It is in Chapter Twelve that Arthur Dimmesdale, standing on the scaffold with Hester and Pearl at night, sees the meteor that he interprets as a sign regarding his own position and, in particular, his guilt. The narrator talks at length about the way such signs that appear in the night sky are interpreted, and it is clear that the narrator believes Dimmesdale is looking at this comet through his own guilty situation and feelings and sees it as a sign that speaks to him alone. Note how the narrator comments upon what Arthur Dimmesdale saw in the sky:
We impute it, therefore, solely to the disease in his own eye and heart, that hte minister, looking upward to the zenith, behld there the appearance of an immense letter--the letter "A"--marked out in lines of dull red light.

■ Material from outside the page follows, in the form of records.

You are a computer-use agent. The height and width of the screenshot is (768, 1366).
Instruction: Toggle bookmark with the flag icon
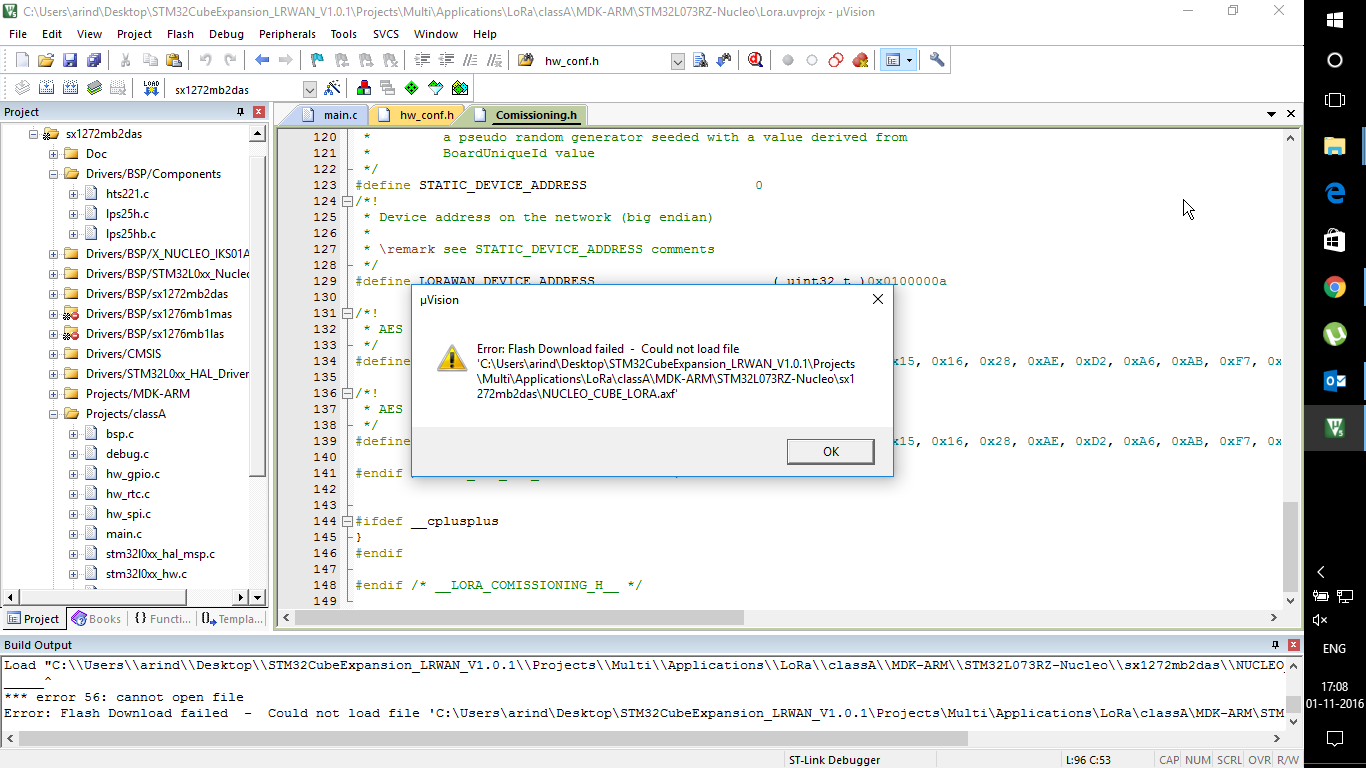pos(317,60)
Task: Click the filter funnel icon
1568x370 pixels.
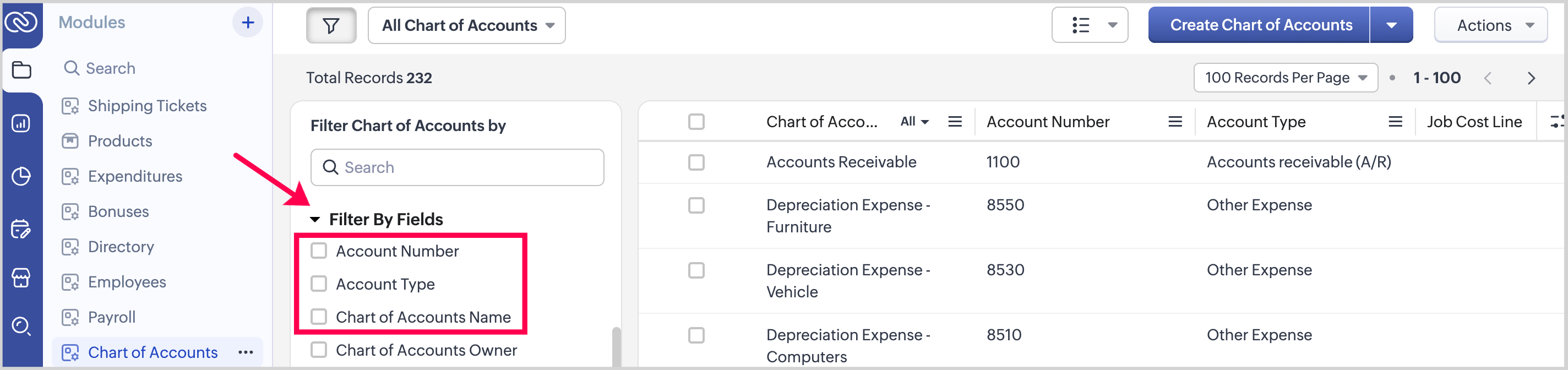Action: point(330,25)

Not but the meteor may have shown itself at that point, burning duskily through a veil of cloud; but with no such shape as his guilty imagination gave it; or, at least, with so little definiteness, that another's guilt might have seen another symbol in it.
It is clear, therefore, that Arthur Dimmesdale interprets the comet that he sees in the night sky as being about himself and his own situation, reflecting his own guilt at not wearing the same scarlet "A" that Hester has been forced to wear and because of which she has suffered so much. What he has tried to keep secret, the heavens themselves have chosen to reveal, from his perspective.